Monitoring Engine Event Queue bottlenecks occassionally

Post by **Box293** » Wed Dec 12, 2012 5:13 pm

I've been observing the Monitoring Engine Event Queue dashlet that shows me the Scheduled Events Over Time. What seems to happen on a regular basis is that the queue becomes bottlenecked by some process ... and then eventually the bottleneck dissapears.

Monitoring Engine.png

top.png

CPU Usage.png

This seems to have occurred since we upgraded to XI 2012. Usually we don't need to do anything and it corrects itself.

The problem is that sometimes the "Now" scheduled events sometimes gets up to 3000+ and we need to restart the monitoring enging.

Is anyone else experiencing this behaviour?

Nagios XI 2012R1.2 VM CentOS 32bit on ESXi 5.0 Update 1.

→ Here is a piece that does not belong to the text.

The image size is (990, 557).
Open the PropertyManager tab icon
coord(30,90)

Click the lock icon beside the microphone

mguthrie · Post by **mguthrie** » Wed Dec 12, 2012 5:52 pm

It would be worth running the mysql repair procedure:
http://assets.nagios.com/downloads/nagi ... tabase.pdf

As well as the vacuum commands on postgresql:
http://support.nagios.com/wiki/index.ph ... .22_in_log

There are a few possible reasons for this:
- Lots of disk activity causes things to get backed up because the system is waiting to write to disk. We see this sometimes on VM's because of a shared physical disk.
- LONG running checks or event handlers, these will block the main Nagios loop and hold up the check schedule.
- A big spike in CPU usage could cause this, but usually this would be a consistently high load...

Post by **mikew** » Thu Dec 13, 2012 8:12 am

I have spent considerable time trying to work toward concrete solutions for this problem. I have worked with a number of organizations which have a large number of checks and checks which have a large difference in the time in which checks occur. I am not making recommendations besides being very careful and documenting what you do and evaluating over time. Here is some of my research which basically tells you to be careful with changes!!!! This information is not complete and every situation has variables which make outcomes different so keep that in mind.

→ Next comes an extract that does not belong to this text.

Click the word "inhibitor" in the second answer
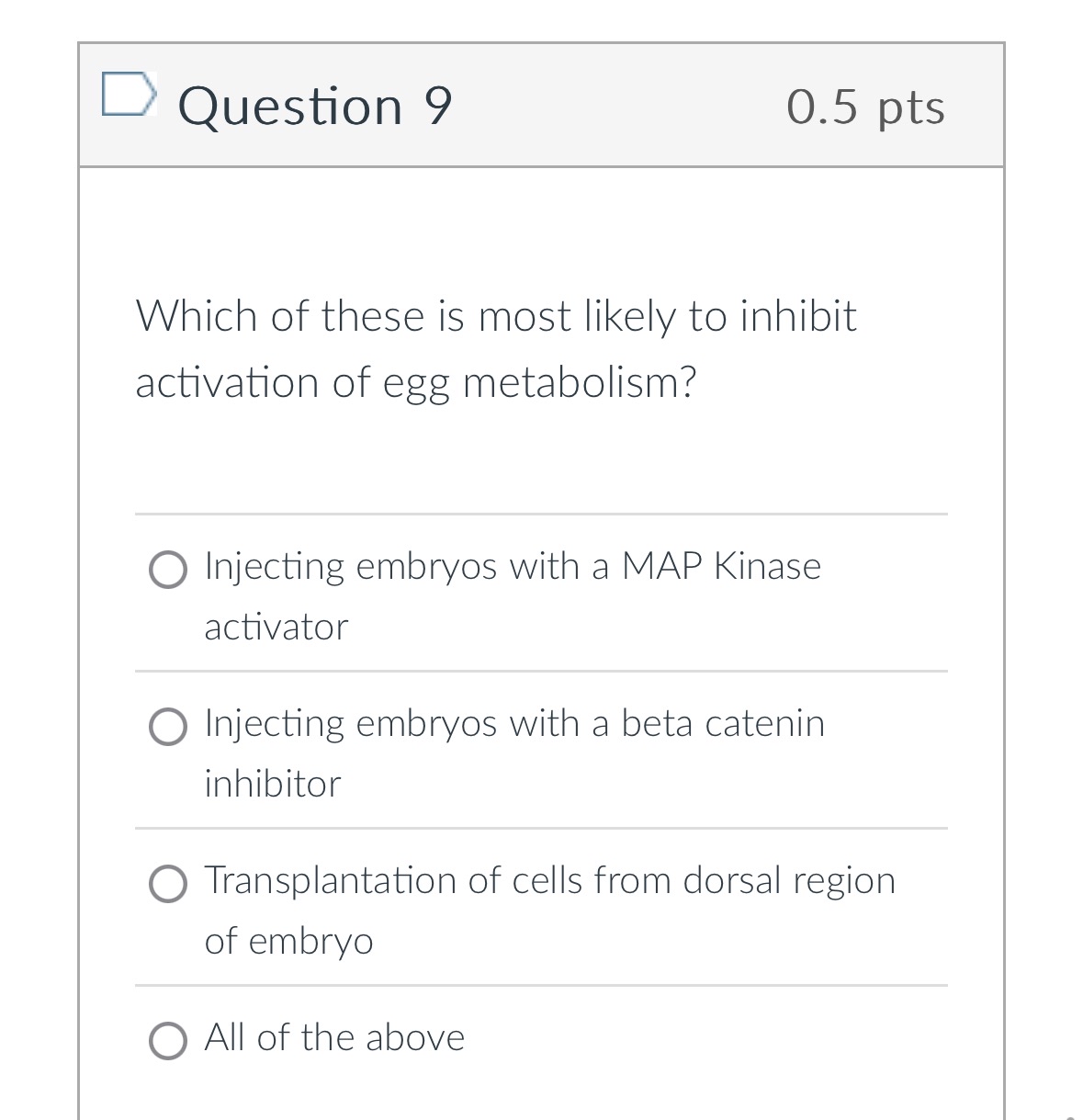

I am interested in getting feedback from others working to solve this issue for XI so feel free to contact me. We work with this issue in the Advanced Nagios Training because it seems to come up frequently with larger installs.

One thing to note, this condition will often occur if you have checks that do not run 24x7 as they build up and dump all at once.

inter_check_delay_method
This setting is used to space the checks in order to equalize the load on the Nagios server as well as on the hosts that it is monitoring. By default this setting uses “smart” to calculate the spread. It is important to understand how “smart” works as there are some situations that this setting is not optimal.

n = no delay - schedule all service checks to run immediately
d = use a "dumb" delay of 1 second between service checks
s = use a "smart" delay calculation to spread service checks out evenly (default)
x.xx = use a user-supplied inter-check delay of x.xx seconds

Here are the defaults(both using smart):

host_inter_check_delay_method=s
service_inter_check_delay_method=s

smart
This setting uses the following formula to decide on the spread between checks:

inter check delay = (average check interval)/(total number of services)

Here is an example. The Nagios server has 10,000 checks with an average check interval of 5 minutes. This means that the formula then looks like this:

inter check delay = 5 / 10000

This comes out to 0.0005 minutes or 0.03 seconds. This means that the initial spread for the checks is going to have to be around every 0.03 seconds before another check will need to occur, or 33 checks will need to occur every second.

Let's do the math again, this time use an average of 6.5 minutes.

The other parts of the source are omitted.